» **What is required**:
The listing below should be written out exactly; please include all of it.

» **Given entries**:

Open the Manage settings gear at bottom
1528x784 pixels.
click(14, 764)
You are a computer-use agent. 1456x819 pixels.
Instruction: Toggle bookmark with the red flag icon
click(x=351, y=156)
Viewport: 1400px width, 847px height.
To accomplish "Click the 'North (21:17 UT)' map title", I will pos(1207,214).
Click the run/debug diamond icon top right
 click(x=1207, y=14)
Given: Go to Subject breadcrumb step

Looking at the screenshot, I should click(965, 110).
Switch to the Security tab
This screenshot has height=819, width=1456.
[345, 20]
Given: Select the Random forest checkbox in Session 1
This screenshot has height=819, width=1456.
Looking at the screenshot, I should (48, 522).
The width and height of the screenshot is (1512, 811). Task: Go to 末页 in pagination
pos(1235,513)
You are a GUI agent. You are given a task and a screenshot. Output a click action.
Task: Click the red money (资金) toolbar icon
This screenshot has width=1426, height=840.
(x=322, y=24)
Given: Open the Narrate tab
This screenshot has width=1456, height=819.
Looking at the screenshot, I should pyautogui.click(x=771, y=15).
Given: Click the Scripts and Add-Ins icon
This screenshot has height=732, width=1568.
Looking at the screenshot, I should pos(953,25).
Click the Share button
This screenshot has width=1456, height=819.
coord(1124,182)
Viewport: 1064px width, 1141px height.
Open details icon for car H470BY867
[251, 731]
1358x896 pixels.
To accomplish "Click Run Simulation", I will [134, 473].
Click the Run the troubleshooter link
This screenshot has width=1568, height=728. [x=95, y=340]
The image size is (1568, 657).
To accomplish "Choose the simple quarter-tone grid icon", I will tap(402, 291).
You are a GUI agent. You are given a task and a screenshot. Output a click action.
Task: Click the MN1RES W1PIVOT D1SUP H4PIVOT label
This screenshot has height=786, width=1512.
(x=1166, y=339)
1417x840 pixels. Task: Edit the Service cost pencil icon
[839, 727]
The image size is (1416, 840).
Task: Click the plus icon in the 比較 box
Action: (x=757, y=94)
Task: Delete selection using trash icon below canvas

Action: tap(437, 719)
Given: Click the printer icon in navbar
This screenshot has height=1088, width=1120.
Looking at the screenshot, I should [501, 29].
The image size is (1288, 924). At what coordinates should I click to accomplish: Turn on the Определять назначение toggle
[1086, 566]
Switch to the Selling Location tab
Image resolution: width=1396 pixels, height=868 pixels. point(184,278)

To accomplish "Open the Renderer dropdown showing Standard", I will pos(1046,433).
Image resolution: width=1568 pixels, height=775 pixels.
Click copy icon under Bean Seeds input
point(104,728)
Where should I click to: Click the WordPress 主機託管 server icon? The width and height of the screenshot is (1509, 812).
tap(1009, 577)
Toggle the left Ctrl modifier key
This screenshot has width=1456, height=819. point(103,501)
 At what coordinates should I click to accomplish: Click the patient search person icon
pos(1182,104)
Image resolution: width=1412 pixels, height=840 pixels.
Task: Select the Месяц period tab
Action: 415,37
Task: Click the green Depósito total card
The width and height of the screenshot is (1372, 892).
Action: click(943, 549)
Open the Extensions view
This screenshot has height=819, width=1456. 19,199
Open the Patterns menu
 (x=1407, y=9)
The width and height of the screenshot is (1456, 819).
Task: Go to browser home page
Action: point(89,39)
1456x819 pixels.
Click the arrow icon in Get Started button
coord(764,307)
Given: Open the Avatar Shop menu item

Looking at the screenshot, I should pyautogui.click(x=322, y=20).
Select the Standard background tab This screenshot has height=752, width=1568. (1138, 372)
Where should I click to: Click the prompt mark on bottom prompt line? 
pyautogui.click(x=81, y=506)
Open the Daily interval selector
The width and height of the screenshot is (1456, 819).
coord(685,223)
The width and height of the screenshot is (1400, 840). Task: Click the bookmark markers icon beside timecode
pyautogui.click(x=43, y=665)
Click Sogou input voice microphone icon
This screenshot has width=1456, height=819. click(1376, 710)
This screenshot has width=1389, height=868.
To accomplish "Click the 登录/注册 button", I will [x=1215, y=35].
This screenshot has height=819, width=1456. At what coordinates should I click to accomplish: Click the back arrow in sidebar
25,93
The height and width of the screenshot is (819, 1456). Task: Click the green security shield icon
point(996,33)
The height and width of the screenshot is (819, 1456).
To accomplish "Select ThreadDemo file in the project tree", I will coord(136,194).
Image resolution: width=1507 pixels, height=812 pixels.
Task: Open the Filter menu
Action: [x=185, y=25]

» **Your response**:
Open the Manage settings gear at bottom
1528x784 pixels.
click(14, 764)
You are a computer-use agent. 1456x819 pixels.
Instruction: Toggle bookmark with the red flag icon
click(x=351, y=156)
Viewport: 1400px width, 847px height.
To accomplish "Click the 'North (21:17 UT)' map title", I will pos(1207,214).
Click the run/debug diamond icon top right
 click(x=1207, y=14)
Given: Go to Subject breadcrumb step

Looking at the screenshot, I should click(965, 110).
Switch to the Security tab
This screenshot has height=819, width=1456.
[345, 20]
Given: Select the Random forest checkbox in Session 1
This screenshot has height=819, width=1456.
Looking at the screenshot, I should (48, 522).
The width and height of the screenshot is (1512, 811). Task: Go to 末页 in pagination
pos(1235,513)
You are a GUI agent. You are given a task and a screenshot. Output a click action.
Task: Click the red money (资金) toolbar icon
This screenshot has width=1426, height=840.
(x=322, y=24)
Given: Open the Narrate tab
This screenshot has width=1456, height=819.
Looking at the screenshot, I should pyautogui.click(x=771, y=15).
Given: Click the Scripts and Add-Ins icon
This screenshot has height=732, width=1568.
Looking at the screenshot, I should pos(953,25).
Click the Share button
This screenshot has width=1456, height=819.
coord(1124,182)
Viewport: 1064px width, 1141px height.
Open details icon for car H470BY867
[251, 731]
1358x896 pixels.
To accomplish "Click Run Simulation", I will [134, 473].
Click the Run the troubleshooter link
This screenshot has width=1568, height=728. [x=95, y=340]
The image size is (1568, 657).
To accomplish "Choose the simple quarter-tone grid icon", I will tap(402, 291).
You are a GUI agent. You are given a task and a screenshot. Output a click action.
Task: Click the MN1RES W1PIVOT D1SUP H4PIVOT label
This screenshot has height=786, width=1512.
(x=1166, y=339)
1417x840 pixels. Task: Edit the Service cost pencil icon
[839, 727]
The image size is (1416, 840).
Task: Click the plus icon in the 比較 box
Action: (x=757, y=94)
Task: Delete selection using trash icon below canvas

Action: tap(437, 719)
Given: Click the printer icon in navbar
This screenshot has height=1088, width=1120.
Looking at the screenshot, I should [501, 29].
The image size is (1288, 924). At what coordinates should I click to accomplish: Turn on the Определять назначение toggle
[1086, 566]
Switch to the Selling Location tab
Image resolution: width=1396 pixels, height=868 pixels. point(184,278)

To accomplish "Open the Renderer dropdown showing Standard", I will pos(1046,433).
Image resolution: width=1568 pixels, height=775 pixels.
Click copy icon under Bean Seeds input
point(104,728)
Where should I click to: Click the WordPress 主機託管 server icon? The width and height of the screenshot is (1509, 812).
tap(1009, 577)
Toggle the left Ctrl modifier key
This screenshot has width=1456, height=819. point(103,501)
 At what coordinates should I click to accomplish: Click the patient search person icon
pos(1182,104)
Image resolution: width=1412 pixels, height=840 pixels.
Task: Select the Месяц period tab
Action: 415,37
Task: Click the green Depósito total card
The width and height of the screenshot is (1372, 892).
Action: click(943, 549)
Open the Extensions view
This screenshot has height=819, width=1456. 19,199
Open the Patterns menu
 (x=1407, y=9)
The width and height of the screenshot is (1456, 819).
Task: Go to browser home page
Action: point(89,39)
1456x819 pixels.
Click the arrow icon in Get Started button
coord(764,307)
Given: Open the Avatar Shop menu item

Looking at the screenshot, I should pyautogui.click(x=322, y=20).
Select the Standard background tab This screenshot has height=752, width=1568. (1138, 372)
Where should I click to: Click the prompt mark on bottom prompt line? 
pyautogui.click(x=81, y=506)
Open the Daily interval selector
The width and height of the screenshot is (1456, 819).
coord(685,223)
The width and height of the screenshot is (1400, 840). Task: Click the bookmark markers icon beside timecode
pyautogui.click(x=43, y=665)
Click Sogou input voice microphone icon
This screenshot has width=1456, height=819. click(1376, 710)
This screenshot has width=1389, height=868.
To accomplish "Click the 登录/注册 button", I will [x=1215, y=35].
This screenshot has height=819, width=1456. At what coordinates should I click to accomplish: Click the back arrow in sidebar
25,93
The height and width of the screenshot is (819, 1456). Task: Click the green security shield icon
point(996,33)
The height and width of the screenshot is (819, 1456).
To accomplish "Select ThreadDemo file in the project tree", I will coord(136,194).
Image resolution: width=1507 pixels, height=812 pixels.
Task: Open the Filter menu
Action: [x=185, y=25]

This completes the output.